--- INPUT DATA ---
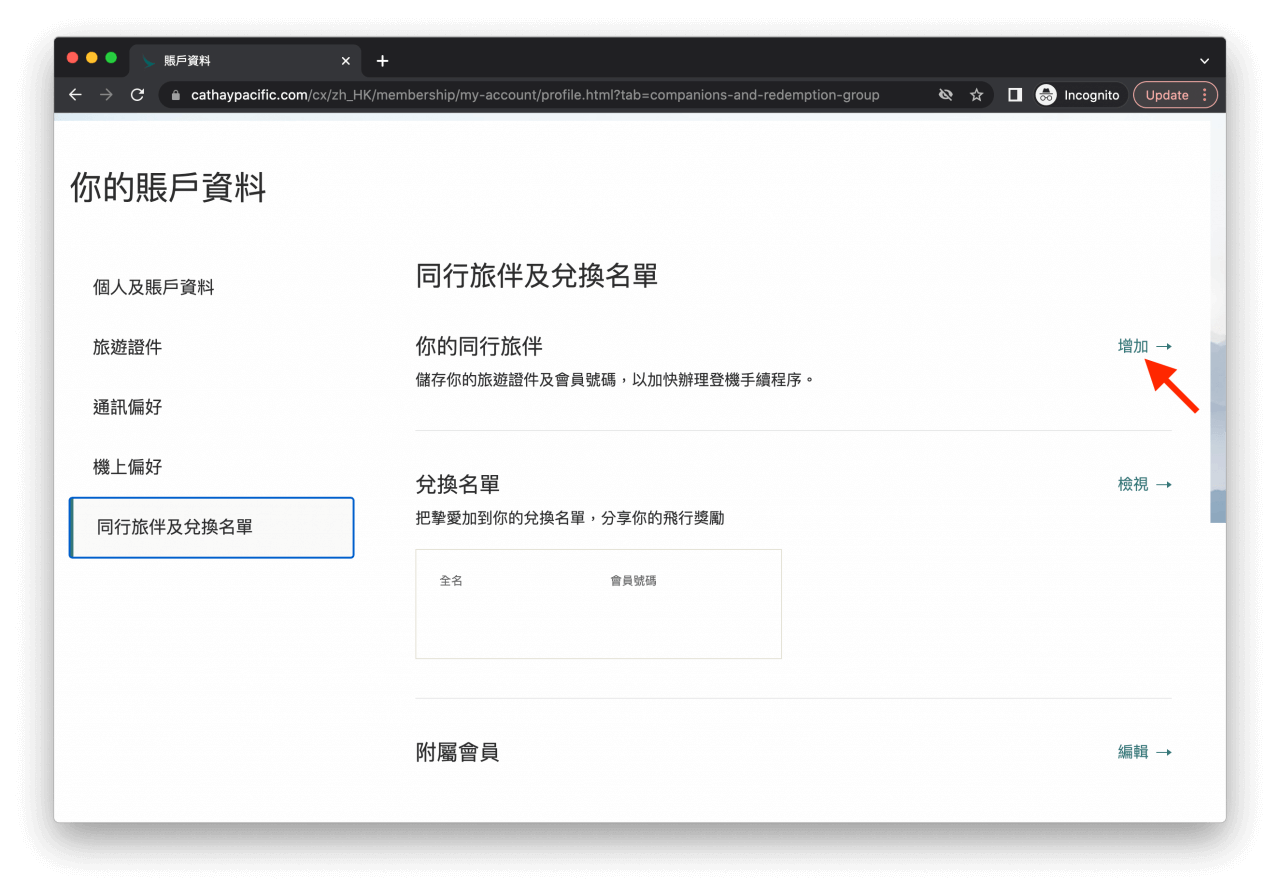Viewport: 1280px width, 894px height.
Task: Go to 通訊偏好 in sidebar
Action: [x=127, y=408]
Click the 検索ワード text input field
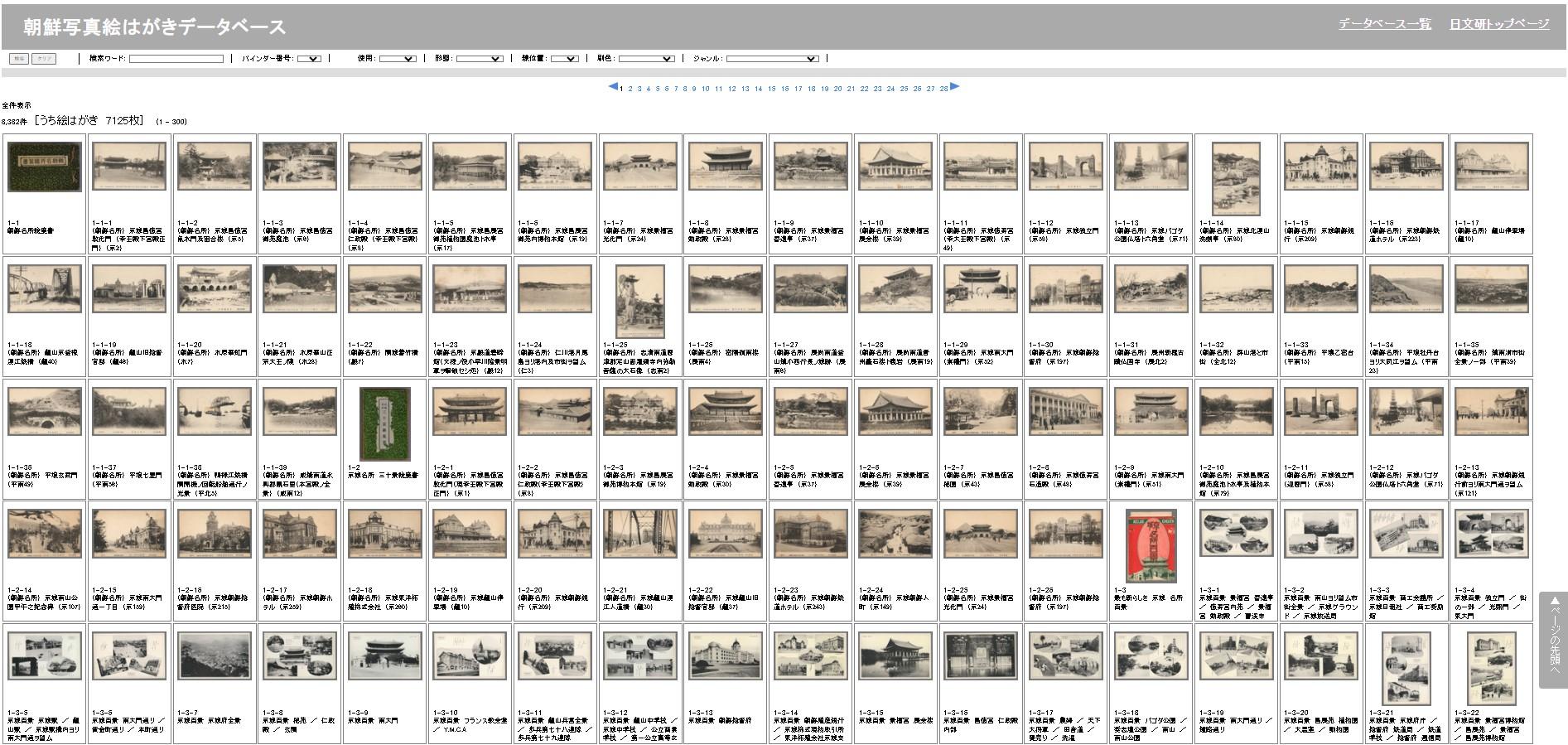 click(176, 59)
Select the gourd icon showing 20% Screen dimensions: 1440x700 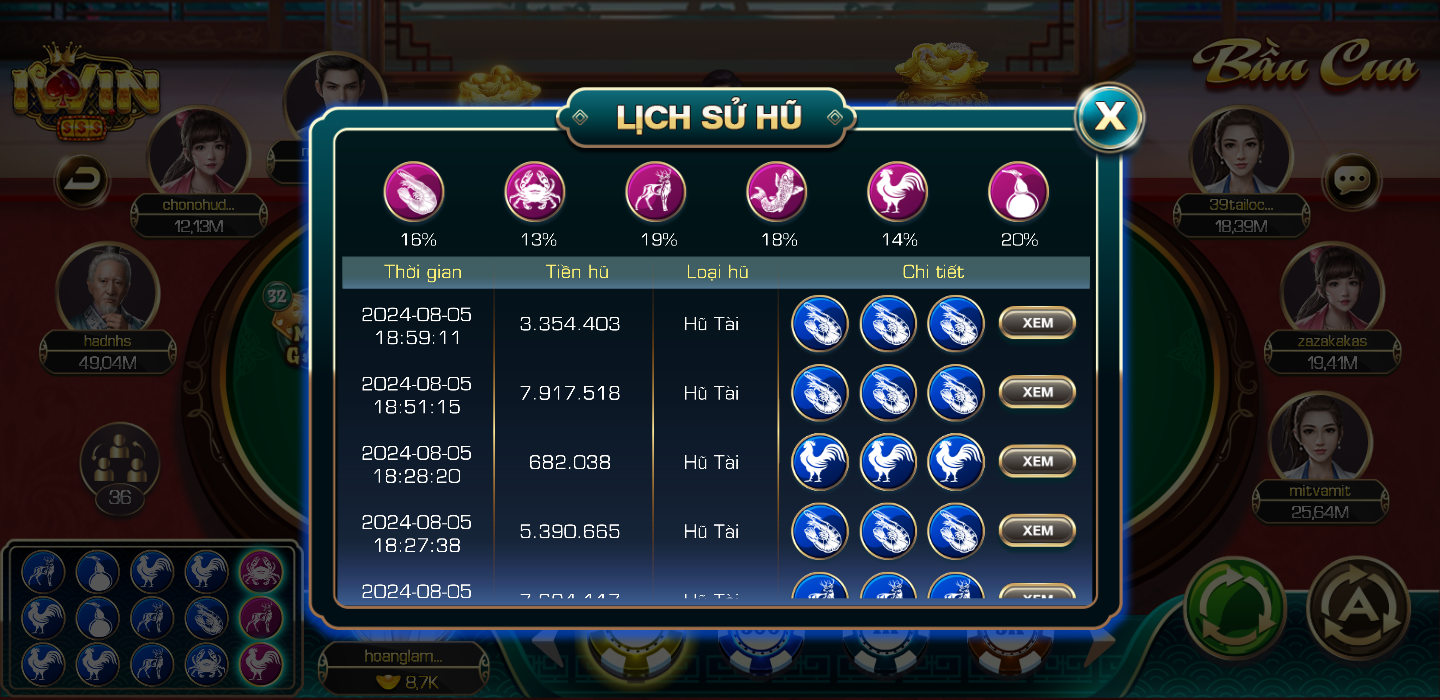coord(1019,191)
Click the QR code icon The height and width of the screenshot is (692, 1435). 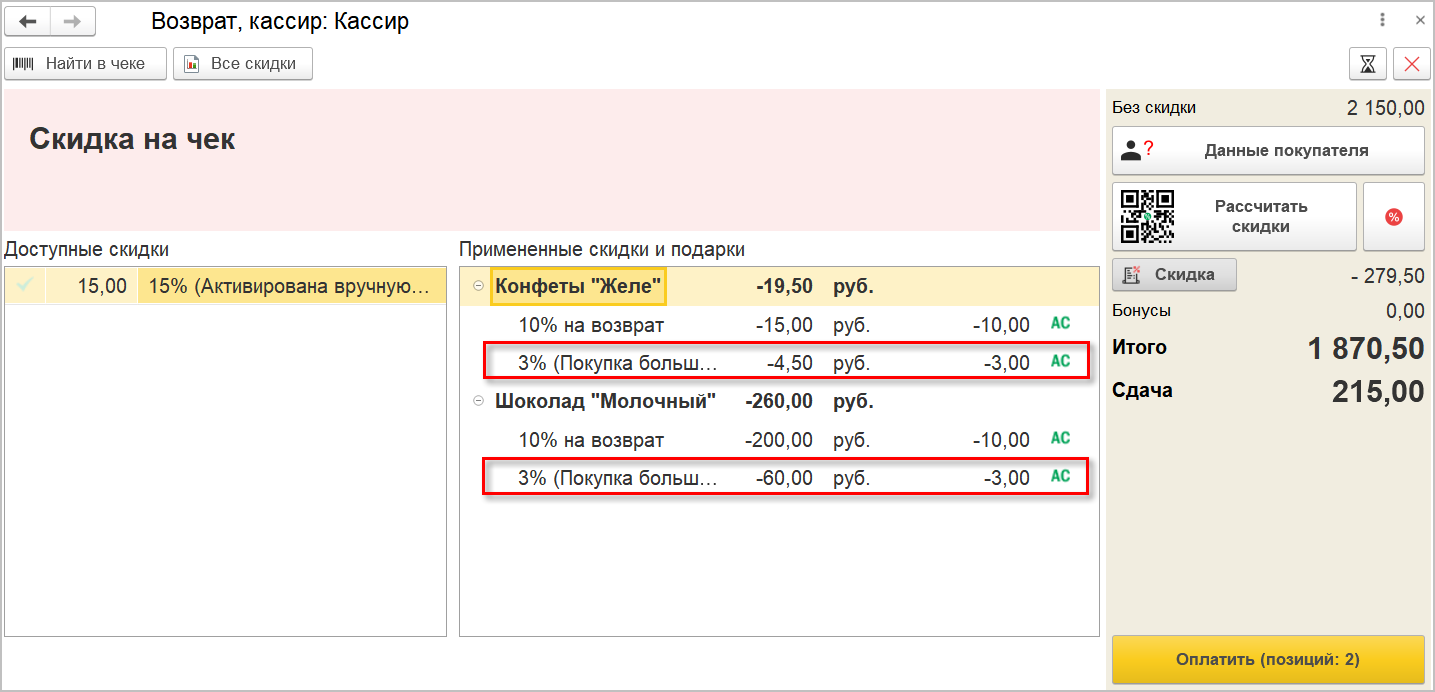tap(1146, 216)
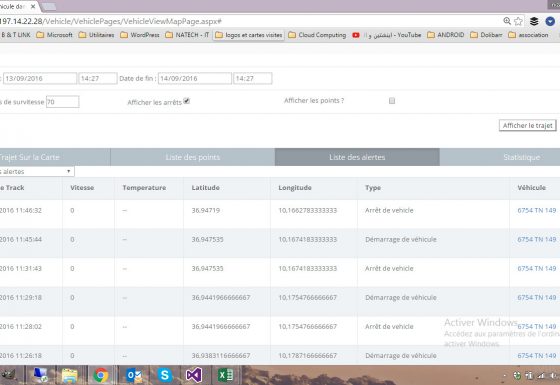Open Google Chrome from the taskbar

pos(101,375)
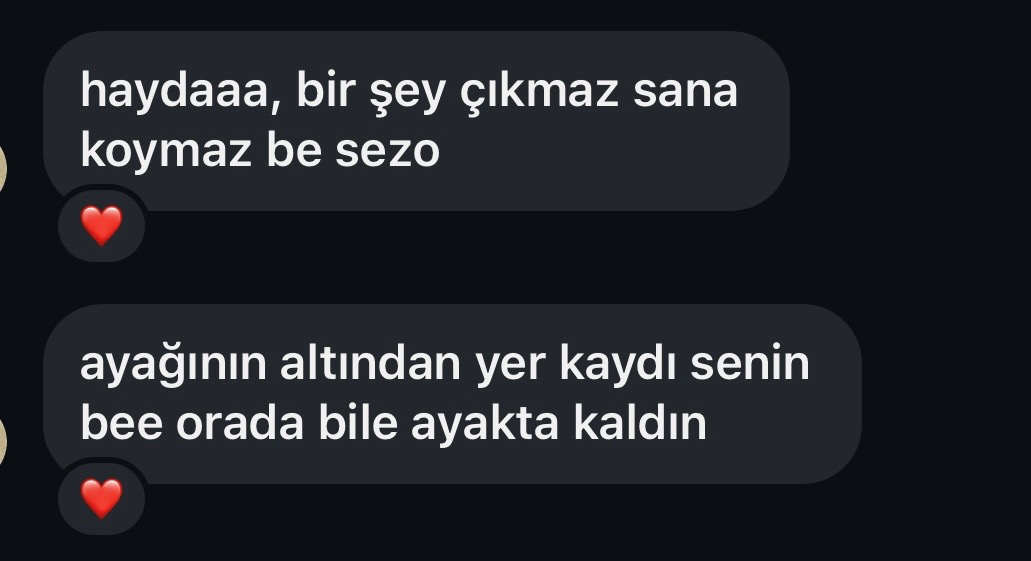Open the heart reaction under "ayakta kaldın" message
1031x561 pixels.
click(x=101, y=499)
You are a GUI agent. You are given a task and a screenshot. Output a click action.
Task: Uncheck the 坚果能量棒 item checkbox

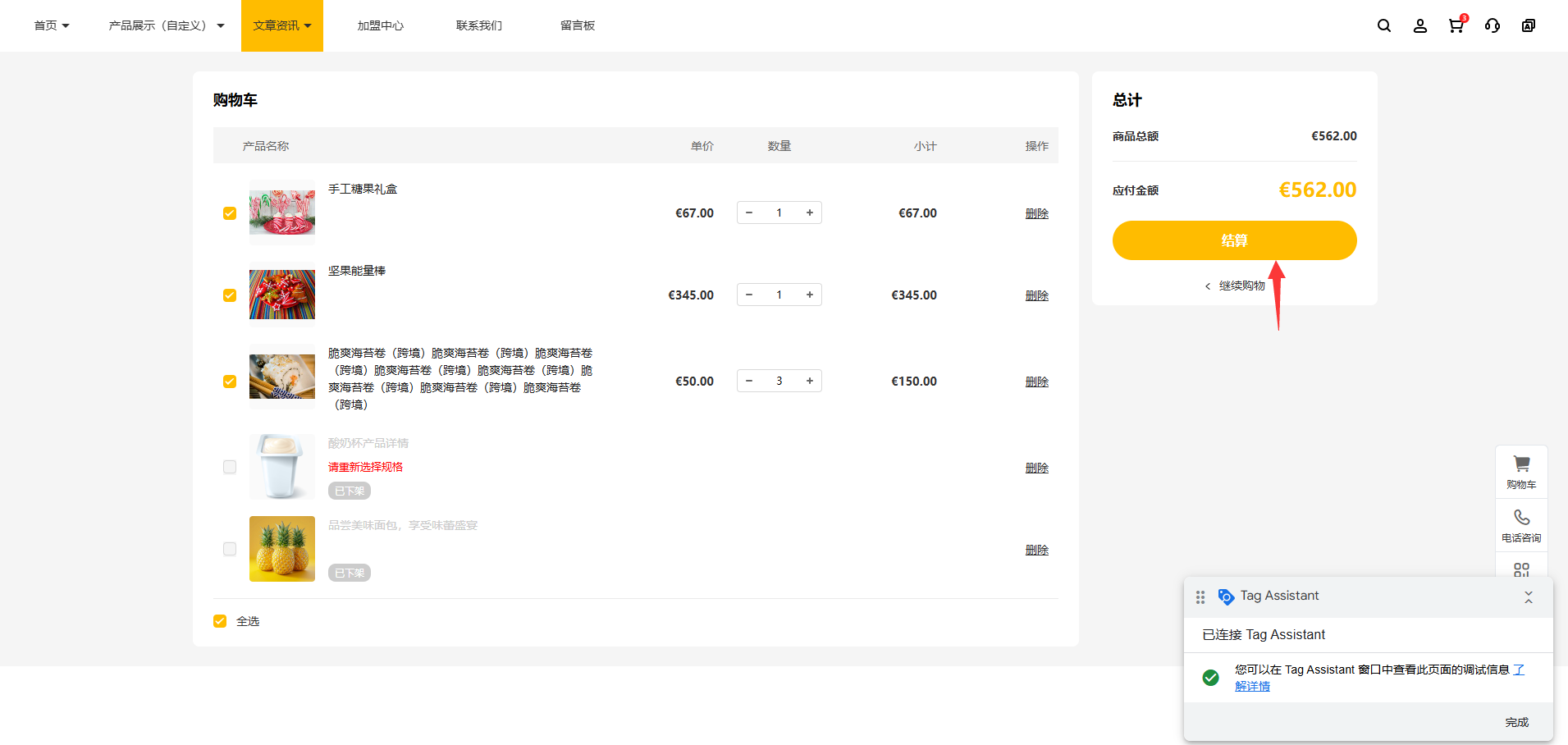(230, 295)
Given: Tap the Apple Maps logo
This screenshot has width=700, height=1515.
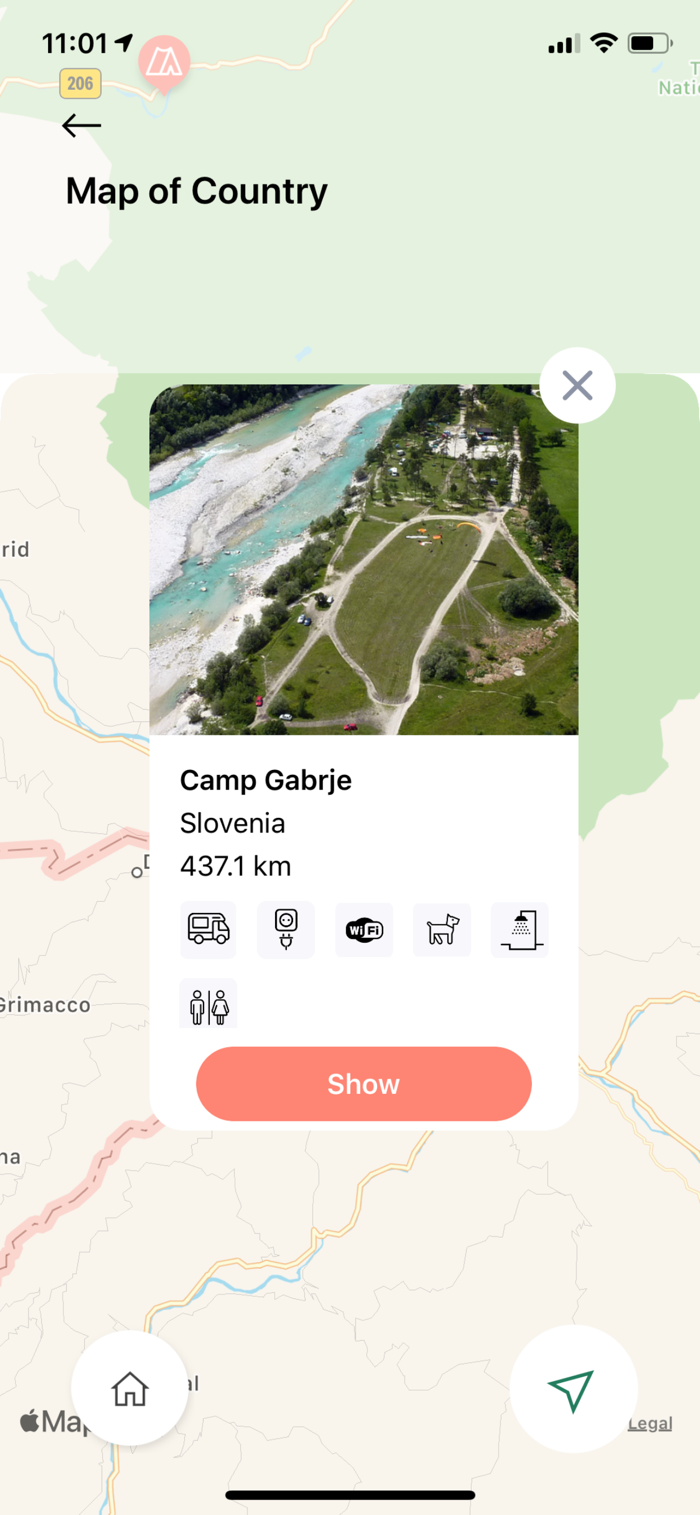Looking at the screenshot, I should 50,1421.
---
Drop the pictures, then write out only the lines running from the one containing "You are a GUI" through the last line above, both included, exactly.

You are a GUI agent. You are given a task and a screenshot. Output a click action.
Task: Uncheck the 坚果能量棒 item checkbox

(230, 295)
Given: Tap the Apple Maps logo
This screenshot has width=700, height=1515.
Looking at the screenshot, I should 50,1421.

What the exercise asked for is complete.